### What the task asks
Quote word for word from the line holding "You are a computer-use" to the last line below, including both, and omit any pictures.
START Data supplied
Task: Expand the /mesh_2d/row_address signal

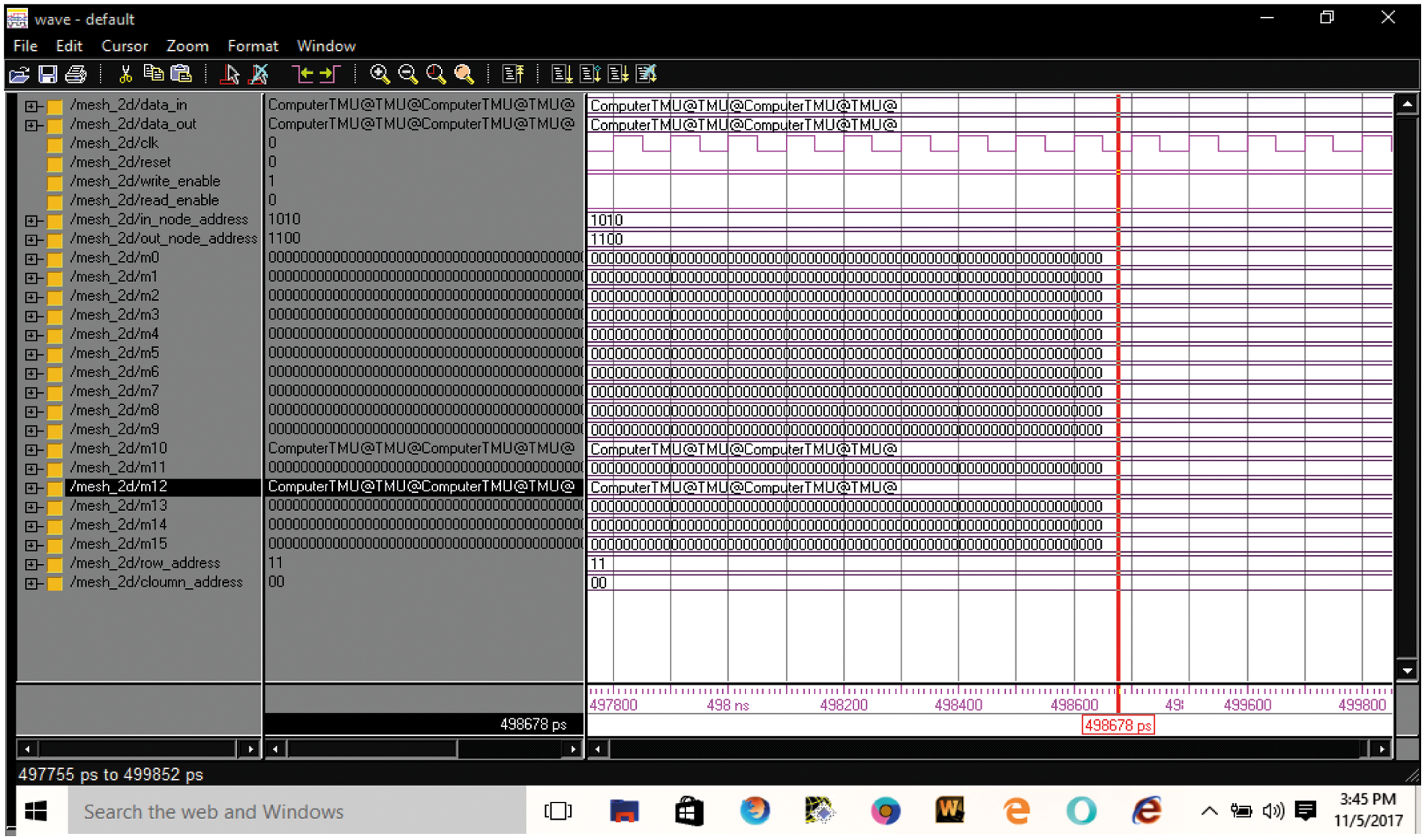Action: (31, 564)
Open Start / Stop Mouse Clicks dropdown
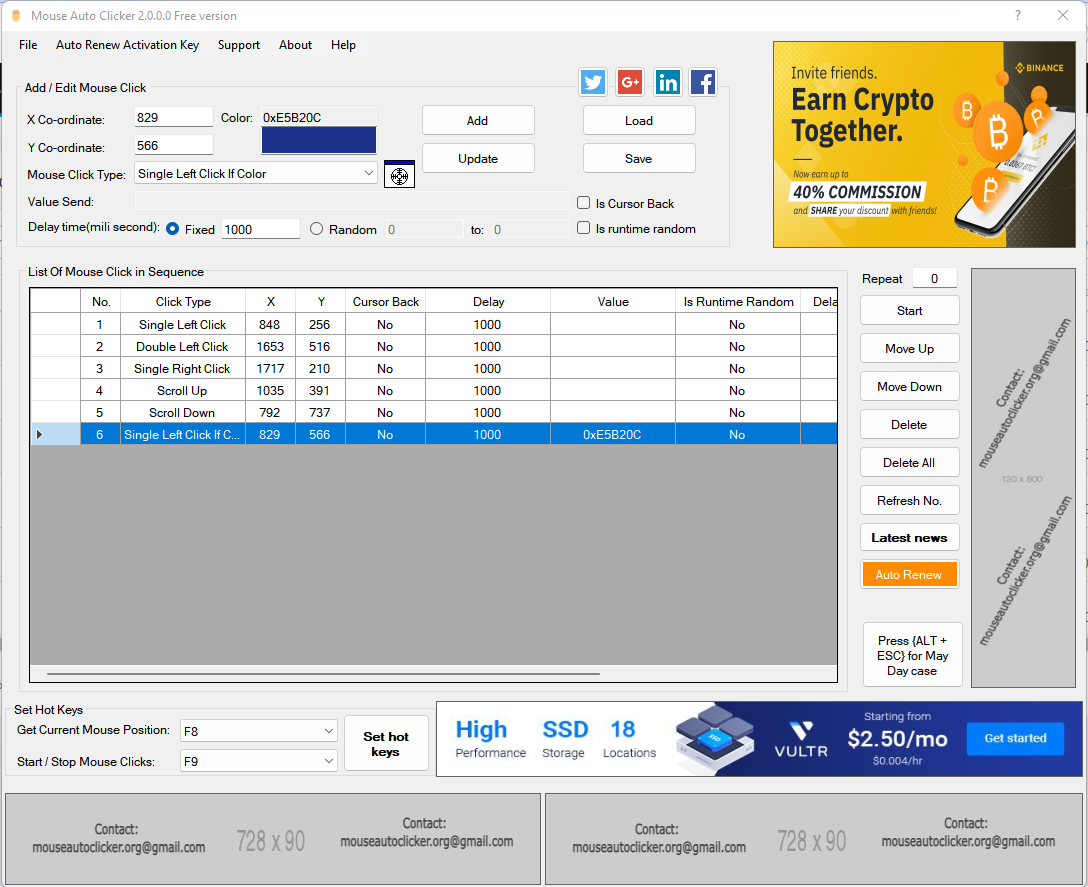 pyautogui.click(x=329, y=761)
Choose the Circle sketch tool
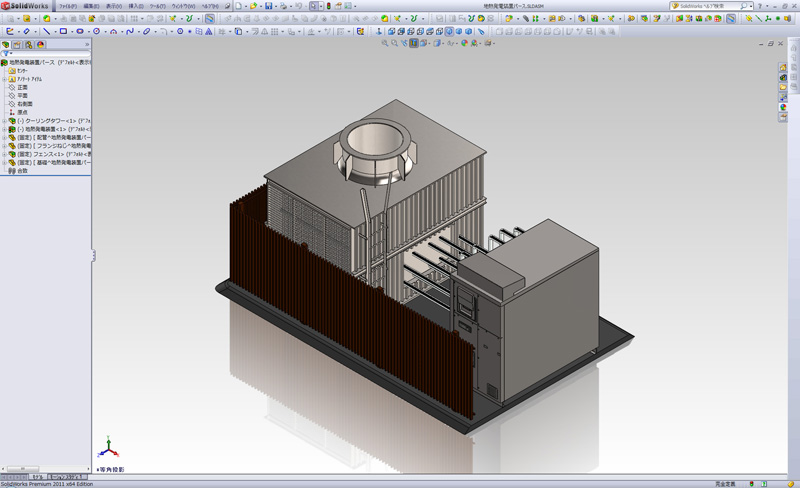This screenshot has width=800, height=488. point(98,31)
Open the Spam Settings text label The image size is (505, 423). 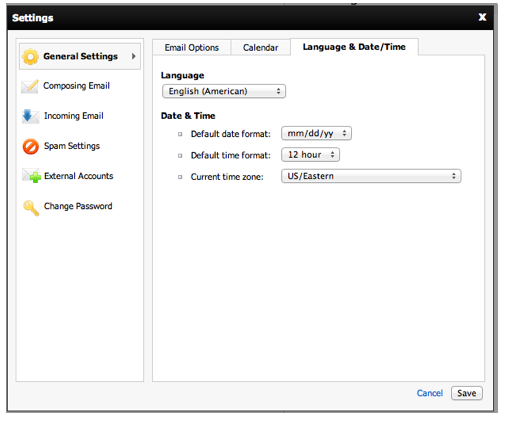tap(72, 146)
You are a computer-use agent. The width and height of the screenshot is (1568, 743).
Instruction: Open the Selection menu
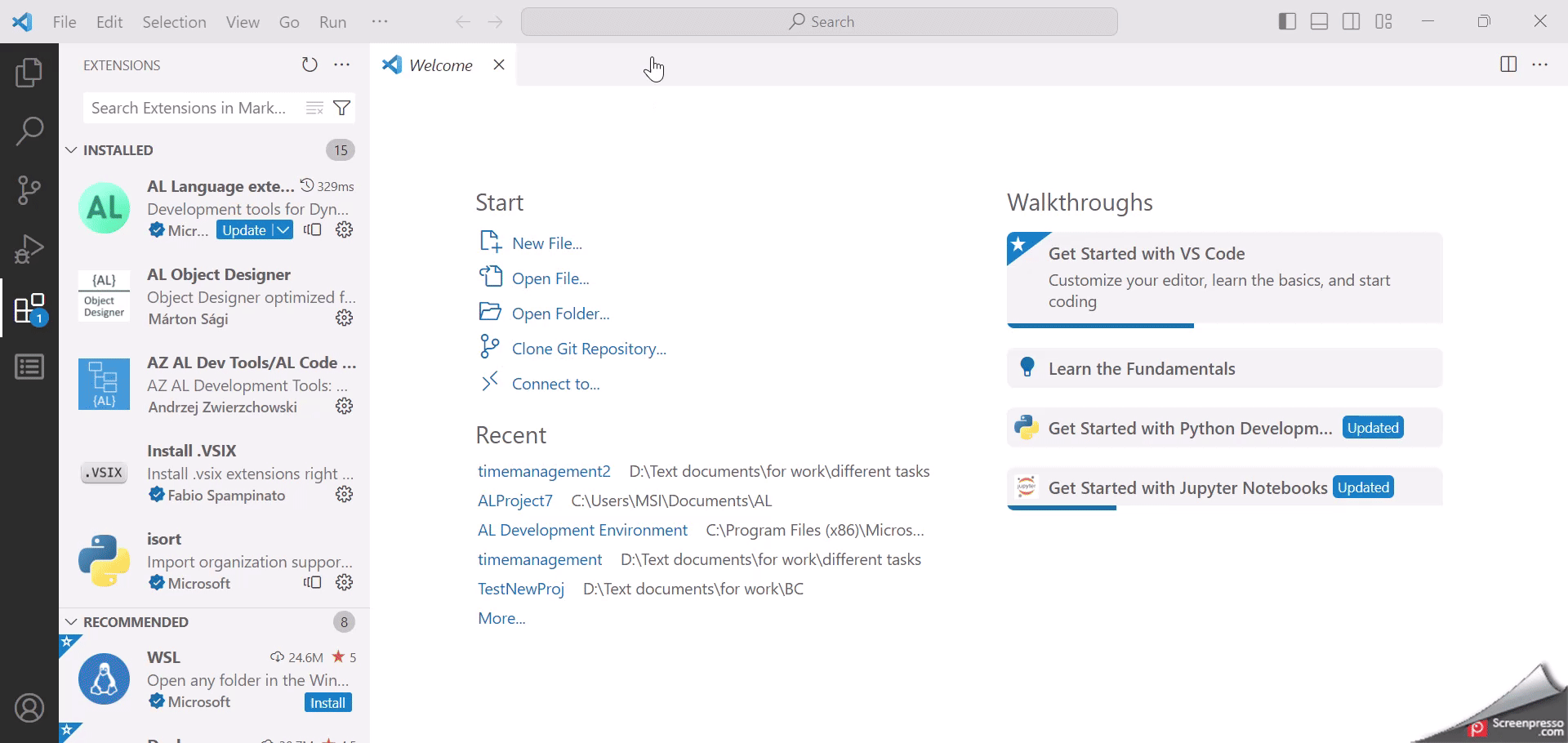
END Data supplied
### Reply to the exercise
You are a computer-use agent. The width and height of the screenshot is (1568, 743).
Instruction: Open the Selection menu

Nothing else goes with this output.